In 2011, the Institute for Financial Literacy researched the most common reasons for bankruptcy filing. They found that while 70% cited overextension of credit as a leading factor, 65% citied reduction in income, 43% referenced job loss, and injury and illness were contributing factor in 30.9% of these cases. Respondents could list more than one reason, which is why these percentages add up to more than 100%. The percentage of people citing injury and illness has been constant the past five years, while job loss and a reduction in income are cited more frequently now than they were in 2001.
Disability and worker’s compensation benefits will not afford you a luxurious lifestyle. Hawaii state law says that temporary total disability benefits are 66% of the person’s average weekly wage. Worker’s compensation death benefits to the surviving spouse are 50% of the deceased’s average weekly wage. When there are dependent children, the disability payout equals 2/3 of the deceased’s average weekly wage. However, Hawaii caps these benefits to 100% of the average weekly wage in the state. Hawaii pays worker’s compensation to the widow or widower for life, but the higher rate for families ends when the children turn 18.
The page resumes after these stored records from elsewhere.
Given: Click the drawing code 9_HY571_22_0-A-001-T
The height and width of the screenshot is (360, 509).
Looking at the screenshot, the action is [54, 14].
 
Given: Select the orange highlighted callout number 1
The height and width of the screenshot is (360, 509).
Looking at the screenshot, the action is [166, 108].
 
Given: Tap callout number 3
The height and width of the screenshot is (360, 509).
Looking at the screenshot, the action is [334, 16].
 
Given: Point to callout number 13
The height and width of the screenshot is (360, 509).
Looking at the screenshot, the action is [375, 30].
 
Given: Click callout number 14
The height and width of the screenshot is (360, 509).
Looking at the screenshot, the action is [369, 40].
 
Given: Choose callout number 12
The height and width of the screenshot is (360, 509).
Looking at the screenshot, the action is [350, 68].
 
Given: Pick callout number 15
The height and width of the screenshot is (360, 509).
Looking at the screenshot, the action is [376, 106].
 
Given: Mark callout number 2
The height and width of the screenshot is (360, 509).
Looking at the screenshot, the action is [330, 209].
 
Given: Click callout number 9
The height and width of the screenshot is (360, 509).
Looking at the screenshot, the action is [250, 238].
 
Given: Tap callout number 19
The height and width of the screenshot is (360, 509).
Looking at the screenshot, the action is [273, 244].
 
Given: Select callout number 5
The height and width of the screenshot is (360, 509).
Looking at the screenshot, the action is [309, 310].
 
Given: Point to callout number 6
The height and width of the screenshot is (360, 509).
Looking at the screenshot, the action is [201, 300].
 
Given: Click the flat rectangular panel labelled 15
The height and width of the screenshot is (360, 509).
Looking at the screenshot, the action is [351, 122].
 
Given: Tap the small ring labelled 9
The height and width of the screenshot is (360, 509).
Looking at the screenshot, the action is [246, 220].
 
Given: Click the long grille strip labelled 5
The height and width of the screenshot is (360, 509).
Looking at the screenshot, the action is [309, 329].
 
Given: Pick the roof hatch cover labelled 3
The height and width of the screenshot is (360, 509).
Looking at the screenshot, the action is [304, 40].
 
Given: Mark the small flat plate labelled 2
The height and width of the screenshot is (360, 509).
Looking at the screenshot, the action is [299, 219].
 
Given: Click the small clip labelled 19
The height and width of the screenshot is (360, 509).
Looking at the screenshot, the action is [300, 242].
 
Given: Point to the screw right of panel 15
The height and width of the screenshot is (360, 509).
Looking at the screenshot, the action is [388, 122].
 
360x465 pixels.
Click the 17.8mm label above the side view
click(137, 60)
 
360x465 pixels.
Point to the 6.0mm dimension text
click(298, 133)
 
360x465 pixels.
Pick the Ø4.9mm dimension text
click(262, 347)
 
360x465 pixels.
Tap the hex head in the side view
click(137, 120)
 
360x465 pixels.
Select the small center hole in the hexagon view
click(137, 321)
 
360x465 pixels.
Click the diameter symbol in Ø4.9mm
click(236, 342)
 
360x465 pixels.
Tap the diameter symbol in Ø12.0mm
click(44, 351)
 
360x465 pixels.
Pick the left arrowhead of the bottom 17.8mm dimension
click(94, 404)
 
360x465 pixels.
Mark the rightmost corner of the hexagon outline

Hawaii sets a three day waiting period before disability benefits must be paid. Hawaii does not have a retroactive period for disability benefits. This means that if you are disabled and wait to file, you could be giving up money that doesn’t have to be paid later by the disability insurance provider.
Job loss does not just hit the disabled; their caregivers may also lose their jobs. The federal FMLA law gives someone time off from work, without pay, to take care of a newborn, a newly adopted child, an ill relative or for their own recovery. Hawaii’s own version of the Family Leave Act applies to private employers that have more than one hundred employees. However, employees only qualify it they are employees, not contractors, and have worked there at least six months.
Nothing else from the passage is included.